(DATA RECORDS begins)

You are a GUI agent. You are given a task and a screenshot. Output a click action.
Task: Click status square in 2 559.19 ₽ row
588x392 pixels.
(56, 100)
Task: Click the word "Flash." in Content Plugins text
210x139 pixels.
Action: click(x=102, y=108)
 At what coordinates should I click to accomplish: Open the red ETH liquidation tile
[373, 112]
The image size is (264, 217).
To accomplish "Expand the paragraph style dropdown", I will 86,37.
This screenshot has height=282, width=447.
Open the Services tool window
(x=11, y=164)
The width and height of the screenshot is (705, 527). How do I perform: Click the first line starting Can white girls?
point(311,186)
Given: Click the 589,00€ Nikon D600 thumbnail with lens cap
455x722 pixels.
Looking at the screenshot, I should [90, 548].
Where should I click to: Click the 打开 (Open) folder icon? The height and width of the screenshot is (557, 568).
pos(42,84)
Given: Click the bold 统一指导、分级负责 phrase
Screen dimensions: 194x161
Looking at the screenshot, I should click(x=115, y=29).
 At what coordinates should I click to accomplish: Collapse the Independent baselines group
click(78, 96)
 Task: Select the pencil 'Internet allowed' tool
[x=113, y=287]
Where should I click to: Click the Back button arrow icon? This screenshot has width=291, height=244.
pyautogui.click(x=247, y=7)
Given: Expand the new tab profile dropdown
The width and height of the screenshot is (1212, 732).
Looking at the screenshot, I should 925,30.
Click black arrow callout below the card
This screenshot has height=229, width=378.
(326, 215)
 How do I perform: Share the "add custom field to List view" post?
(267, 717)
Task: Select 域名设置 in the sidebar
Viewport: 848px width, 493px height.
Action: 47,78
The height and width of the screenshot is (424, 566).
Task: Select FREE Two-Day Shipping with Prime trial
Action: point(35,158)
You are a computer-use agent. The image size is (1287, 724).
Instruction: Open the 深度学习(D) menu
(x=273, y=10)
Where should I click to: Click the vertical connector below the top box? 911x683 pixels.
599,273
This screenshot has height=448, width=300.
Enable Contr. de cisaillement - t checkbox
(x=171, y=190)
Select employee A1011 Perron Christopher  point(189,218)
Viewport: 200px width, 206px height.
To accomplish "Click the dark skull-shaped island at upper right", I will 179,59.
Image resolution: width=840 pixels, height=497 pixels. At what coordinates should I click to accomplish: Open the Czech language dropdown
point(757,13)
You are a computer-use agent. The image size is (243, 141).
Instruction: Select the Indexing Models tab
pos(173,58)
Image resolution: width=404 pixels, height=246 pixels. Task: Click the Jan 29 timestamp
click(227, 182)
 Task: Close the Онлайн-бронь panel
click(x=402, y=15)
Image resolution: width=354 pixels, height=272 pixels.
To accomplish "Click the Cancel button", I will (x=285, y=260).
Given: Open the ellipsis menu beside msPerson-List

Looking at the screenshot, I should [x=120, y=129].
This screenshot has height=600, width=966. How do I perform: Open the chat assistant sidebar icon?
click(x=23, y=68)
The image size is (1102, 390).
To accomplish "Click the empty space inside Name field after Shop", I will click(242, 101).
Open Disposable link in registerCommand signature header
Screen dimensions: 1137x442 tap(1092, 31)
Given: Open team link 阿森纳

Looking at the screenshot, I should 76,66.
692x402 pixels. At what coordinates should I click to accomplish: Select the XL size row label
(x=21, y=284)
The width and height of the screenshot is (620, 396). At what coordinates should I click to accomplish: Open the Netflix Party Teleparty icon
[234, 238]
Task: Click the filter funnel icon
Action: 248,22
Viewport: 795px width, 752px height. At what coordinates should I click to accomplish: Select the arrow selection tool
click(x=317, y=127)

(DATA RECORDS ends)

TASK TO COMPLETE: From the data above, gather every line that includes the word "agent".

COMPLETED EXERCISE:
You are a GUI agent. You are given a task and a screenshot. Output a click action.
You are a computer-use agent. The image size is (1287, 724).
You are a computer-use agent. The image size is (243, 141).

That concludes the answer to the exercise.